[SOURCE]
## START
Kitty, who is the less docile and braver of the two, made many more bids for freedom from the tub than B.C., but she never made a sound. She actually made herself useful by halfheartedly trying to climb up the far wall, so I could scrub her exposed belly with two hands instead of one while trapping her two front legs with the other. B.C. hardly struggled but howled loudly and plaintively twice, early on; I think the exaggerated sound of his own voice echoing in the bathroom upset him more than the relief of vocally protesting comforted him, because he never did it again. Brent wondered if the experience would cure him of spending most of his time in the tub, waiting for the faucet to drip, but I'm not so sure it will. He's a weird cat. I am not at all surprised that neither cat attempted to scratch me, hissed, or bit. They're very passive and good-natured cats; I can't get them to play rough even when I try. Kitty just hissed at B.C. when he walked by her... but that's not unusual.

After an hour and a half, both cats have already eaten, purred, and acted playful when they weren't compulsively licking themselves in front of the radiators (I cranked the heat up so they wouldn't get chilled while they dry), so I'm considering it a success (or at least not sufficiently traumatic to prevent ever doing it again). Their backs and front legs are already fluffy and glossy, but their bellies and back legs are still curly and damp. I've brushed them both a few times and got a lot of gray underfur out, more than usual when I brush them. My hand still comes away from B.C.'s black back with a few hairs on it when I pet him, and there really wasn't all that much fur in the tub when we got done. So we'll see in the next few days if there was really any benefit or if it's something we never need to go through again. I also want to make sure the pet shampoo doesn't dry their skin out too much.

My next pet project pertains to B.C.'s teeth, since I had his teeth professionally cleaned in March and his mouth already smells like a crypt; he can knock me out from the other side of the room with a well-aimed yawn. But that's later. Now I'm going to vacuum really good and get the hair off their favorite surfaces (the empty side of the bed, the stuffed stingray, the papasan cushion, Marilyn's rug by the door) to see if any less collects than before the bath. Then I'm going for a walk, because it's unseasonably beautiful outside, and it's hot in here. And the dirty looks are starting to hurt my feelings.
## END
[GIVEN DATA]
## START
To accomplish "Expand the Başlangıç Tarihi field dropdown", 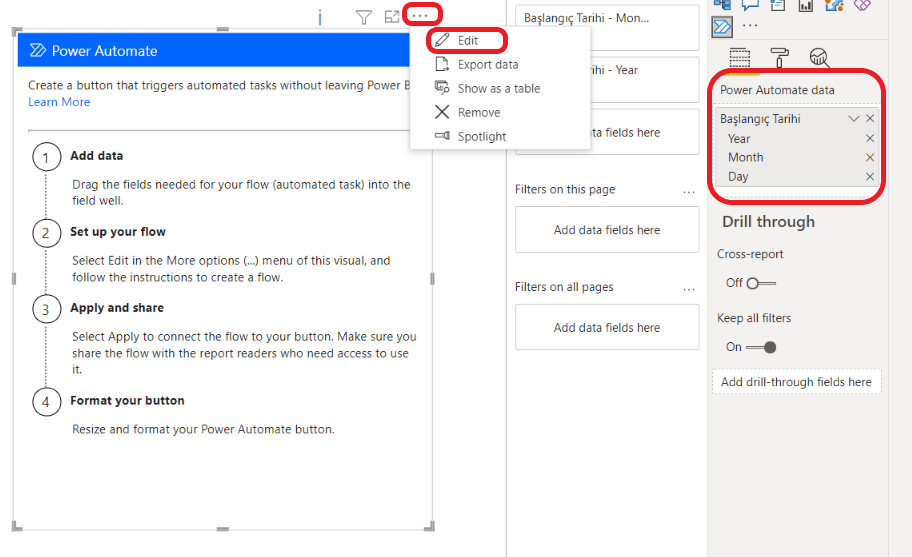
## END
[THE REQUEST]
Please extend the piece about bathing the cats, picking up after its final sentence. The data comes from a different source than the piece about bathing the cats.

[ANSWER TO THIS TASK]
Thursday, October 15, 2009

Waiting on a Phone Call, Yet Again, and it's Starting to Take its Toll

I've been laboring in the Halloween Workshop, surfing the Internet, and flying around to warm places in the world trying to get someone to give me a job that will carry me away from winter. Monday I flew to San Diego (third time this year! Although the first two times I drove, so...) to get more carne asada burritos and interview for a job that is a lot like the last one I flew to California to interview for, only broader and a lot more organized.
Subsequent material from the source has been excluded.